午前11時、濡れたアスファルトの匂いと青い花
首筋に当たった雨粒が、じわじわと体温を奪っていく。一本の傘に無理やり肩を寄せ合って歩くとき、相手の肩が濡れていることに気づくけれど、それを口に出すタイミングを逃して、私たちはただ黙って歩いた。県庁前駅からホテル グラン コンソルト 那覇まで歩くわずか5分。道端に咲く紫陽花の青が、雨に濡れてひどく濃く、深く見えた。その色は、どこか諦めのような、けれど静かな充足感を含んでいる気がした。「いい雨だね」と小さく呟いた声は、しとしとと降り続く雨音に吸い込まれて消えた。
ホテルの自動ドアが開いた瞬間、外の湿った空気とは違う、かすかにスパイスの香りが混じった冷気が肌を撫でた。チェックインを済ませ、案内された部屋でまず目に飛び込んできたのは、足元に用意されていた真っ白でふわふわのスリッパ。それに足を入れた瞬間、外の世界で張り詰めていた何かが、ふっと緩んだのがわかった。あまりに柔らかすぎて、歩くたびに足が少しだけ滑る。その不格好な歩き方に、ふふっと小さな笑いが漏れた。完璧に整った旅ではなくていい。むしろ、この少しだけズレたリズムが、今の私たちにはちょうどいいのかもしれない。
遅めの朝食として楽しんだ「五感で味わうスパイスモーニング」の記憶は、今でも舌の上に鮮やかに残っている。沖縄の伝統的な味に、どこか異国の風が混ざった不思議な調合。温かい料理から立ち上る白い湯気が、眼鏡を白く曇らせた。視界が遮られたことで、かえって相手の呼吸の音や、カトラリーが皿に触れる小さな音が鮮明に聞こえてきた。私たちは多くを語らなかったけれど、同じ温度の食事を共有しているという事実だけで、心の隙間がゆっくりと埋まっていく感覚があった。雨の日の午前中は、時間がゆっくりと溶けていく。それは、誰にも邪魔されない、二人だけの静かなシェルターにいるような心地よさだった。
午後10時、青い光と指先に触れる冷たさ
2階のコンソルトラウンジに足を踏み入れると、そこには海と珊瑚をモチーフにした、深い青の世界が広がっていた。間接照明が作り出す柔らかな影が、空間に静謐な奥行きを与えている。私たちはクラブルームの特権であるカクテルタイムに身を委ねていた。指先に触れるグラスの冷たさが、雨の日の湿っぽさを塗り替えていく。グラスの表面に結露が集まり、一滴の雫がゆっくりと指を伝って落ちたとき、ふと、私たちは自分たちがどこにいるのかを忘れていた。那覇の街の喧騒は、厚いガラスの向こう側で、遠い記憶のようにかすかに鳴っている。

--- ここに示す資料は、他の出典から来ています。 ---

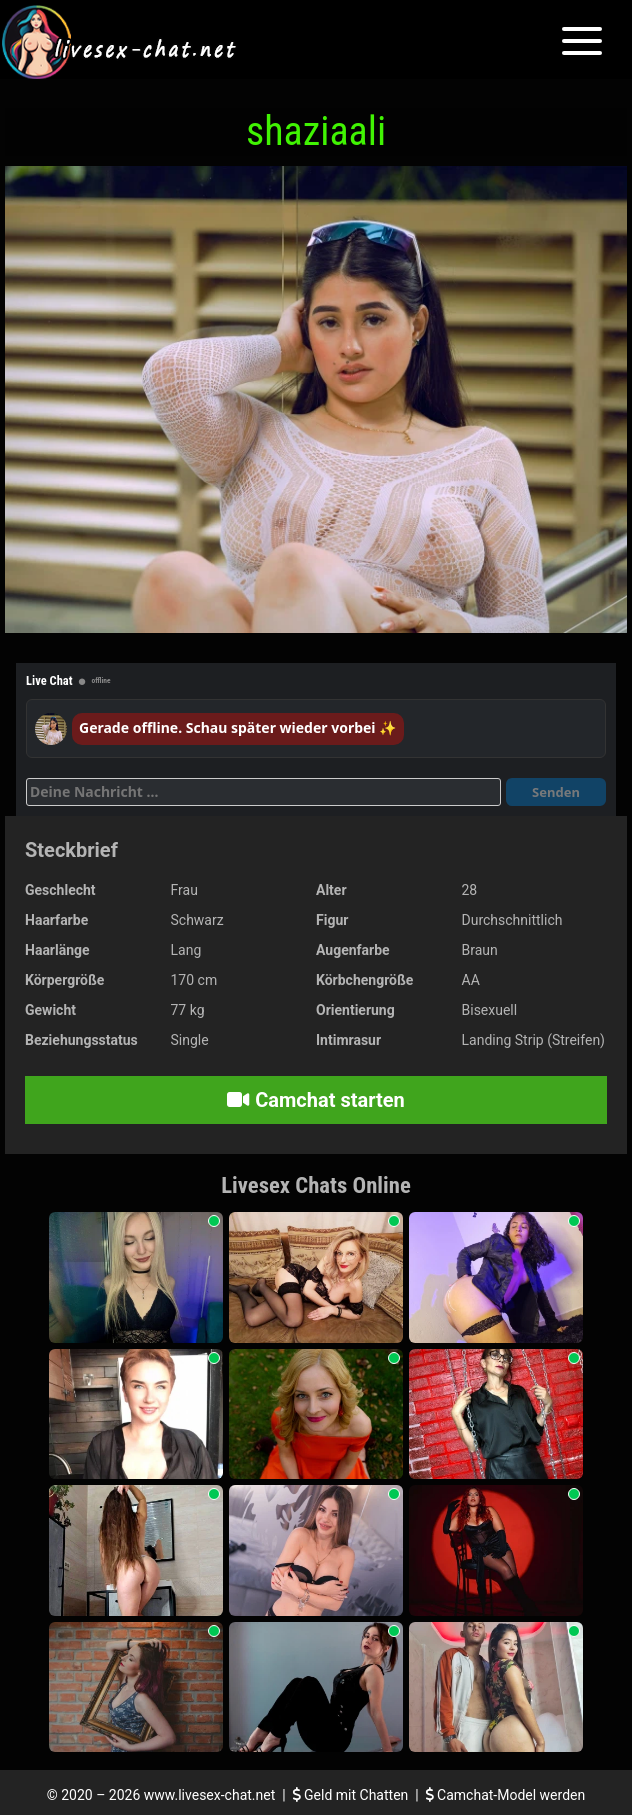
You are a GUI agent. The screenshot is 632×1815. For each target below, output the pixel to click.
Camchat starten (315, 1100)
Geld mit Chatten (352, 1795)
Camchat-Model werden (506, 1795)
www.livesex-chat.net (209, 1795)
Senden (556, 792)
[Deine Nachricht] (263, 792)
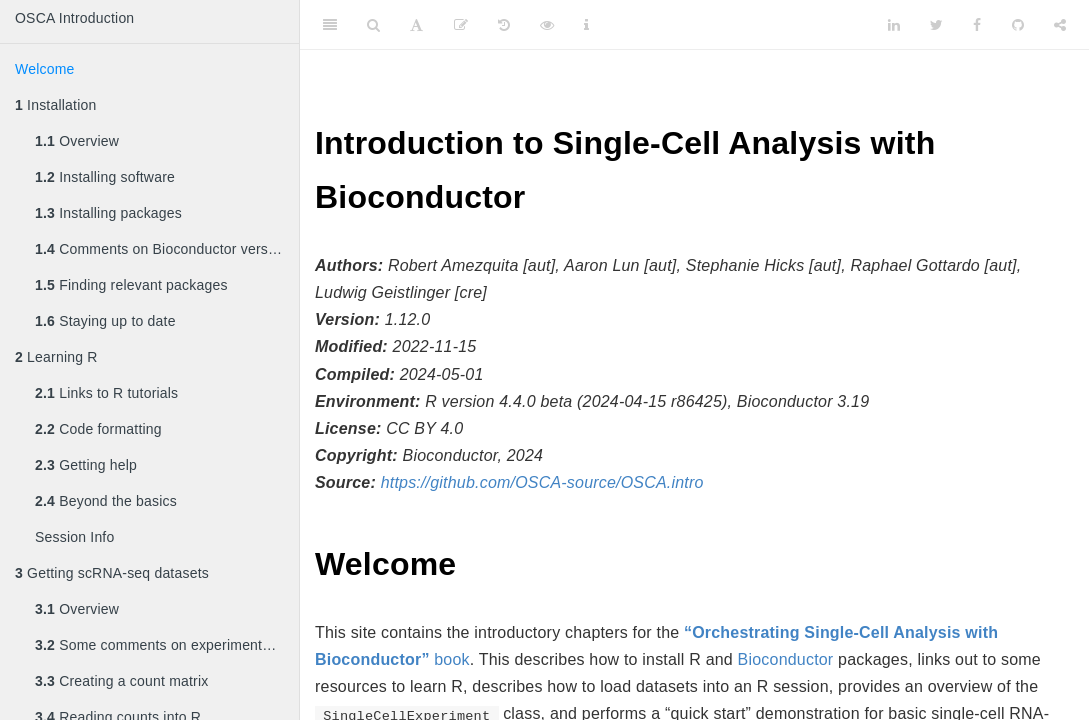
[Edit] (461, 25)
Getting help (86, 465)
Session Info (74, 537)
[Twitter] (936, 25)
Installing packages (108, 213)
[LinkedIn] (894, 25)
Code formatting (98, 429)
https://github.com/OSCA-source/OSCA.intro (542, 482)
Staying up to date (105, 321)
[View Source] (547, 25)
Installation (55, 105)
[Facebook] (977, 25)
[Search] (373, 25)
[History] (504, 25)
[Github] (1018, 25)
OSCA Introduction (74, 18)
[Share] (1060, 25)
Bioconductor (786, 659)
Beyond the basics (106, 501)
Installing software (105, 177)
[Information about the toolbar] (586, 25)
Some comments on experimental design (167, 645)
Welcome (45, 69)
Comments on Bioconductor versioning (167, 249)
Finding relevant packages (131, 285)
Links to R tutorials (106, 393)
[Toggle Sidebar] (330, 25)
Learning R (56, 357)
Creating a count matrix (121, 681)
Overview (77, 141)
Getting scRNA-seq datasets (112, 573)
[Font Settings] (416, 25)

バスローブに身を包み、深く腰を下ろしたソファの感触は、驚くほど体に馴染んだ。厚みのある布地が肌に触れるたびに、心の奥底まで緊張がほどけていく。目の前の相手が、ふとした拍子に私の手の上に自分の手を重ねた。その手のひらの温度が、冷たいグラスとは対照的に、ひどく温かかった。「もう、何も考えなくていいよ」という無言のメッセージが伝わってくる。私たちは、これからどこへ行くのか、この旅の先に何があるのか、そんな正解のない問いについて話すのをやめた。ただ、氷がグラスに当たってチリンと鳴る澄んだ音と、外で降り続く雨の音に耳を傾けていた。沈黙は、欠落ではなく、共有できる贅沢な空間なのだと気づかされる。
部屋に戻り、清潔なリネンのパリッとした感触に身を沈めたとき、心地よい疲労感が波のように押し寄せた。照明を落とすと、窓の外には雨に煙る那覇の夜景が広がっている。ふと、どこかでホタルの光を見たような気がしたが、それはきっと、雨に濡れた街灯が反射して見せた幻だったのかもしれない。けれど、その不確かな光さえも、今の私たちには愛おしく感じられた。誰かに決められた正解を追いかけるのではなく、ただ、目の前にある温度と質感だけを信じていたい。意識がゆっくりと深い青に溶けていく。明日になればまた雨が降るかもしれないけれど、もう、それを怖がる必要はないと感じていた。
濡れたままの傘を入り口に置いて、私たちはもう一度、深く呼吸をした。